La réponse doit être européenne, pour protéger tout d’abord les droits et libertés des citoyens.

C’est, par exemple, la raison pour laquelle le Sénat a souhaité maintenir à seize ans la majorité numérique et donner au consommateur de nouveaux droits, comme le droit à la portabilité des données.

La réponse européenne à cet enjeu doit aussi responsabiliser tous ceux qui traitent les données.

Les TPE-PME, ainsi que les collectivités territoriales, en font partie.

Le texte leur impose des obligations pour se conformer aux nouvelles règles issues du règlement général sur la protection des données, qui doivent être appliquées, je le rappelle, dès le 25 mai 2018, au risque de sanctions lourdes. Pour les entreprises, elles sont de l’ordre de 4 % du chiffre d’affaires mondial. C’est considérable.

Les collectivités territoriales, elles, étaient absentes dans les dispositifs dérogatoires prévus. Or elles sont directement concernées par la protection des données personnelles qu’elles collectent en raison d’obligations légales – état civil, cadastre, listes électorales, etc.

De toute évidence, elles ne pourront financièrement assumer ces obligations d’ici le 25 mai prochain.
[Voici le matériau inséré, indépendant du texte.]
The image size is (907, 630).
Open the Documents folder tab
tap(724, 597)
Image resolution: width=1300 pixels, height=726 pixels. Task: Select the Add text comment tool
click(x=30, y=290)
Je pense au respect des procédures encadrant l’usage des traitements de données personnelles, ou bien encore à l’obligation de se doter d’un délégué à la protection des données, y compris dans les plus petites collectivités.

C’est pourquoi la commission des lois du Sénat a souhaité donner aux collectivités territoriales les moyens d’accomplir ces nouvelles modalités de traitement en imposant à la CNIL d’adapter les normes aux besoins des collectivités, en facilitant la mutualisation des services supports offerts par les syndicats mixtes au bénéfice des communes et intercommunalités, en créant une dotation communale et intercommunale pour la protection des données à caractère personnel, prélevées sur les recettes de l’État, en exonérant les collectivités territoriales, au même titre que l’État, des amendes et astreintes administratives en cas de sanction.

Mes chers collègues, il s’agit ici non pas de déresponsabiliser les collectivités, mais de se rappeler ensemble que ces dernières, notamment les collectivités les plus modestes en milieu rural, manquent de financements et de moyens. (M. Charles Revet approuve.)

Madame la garde des sceaux, le 25 mai, c’est demain : je vous remercie de bien vouloir prendre en compte cette difficulté supplémentaire pour les élus.

Naturellement, le groupe Les Républicains soutiendra cette nouvelle version de ce projet de loi relatif à la protection des données personnelles. (Applaudissements sur les travées du groupe Les Républicains et du groupe Union Centriste.)

Mme la présidente. La parole est à M. Arnaud de Belenet, pour le groupe La République En Marche.

M. Arnaud de Belenet. Madame la présidente, madame la garde des sceaux, monsieur le président de la commission des lois, madame la rapporteur, mes chers collègues, en écoutant les précédents orateurs, j’ai eu peur. (Sourires.) J’ai eu peur que la procédure ait terriblement accéléré et que notre ordre du jour porte sur la réforme constitutionnelle.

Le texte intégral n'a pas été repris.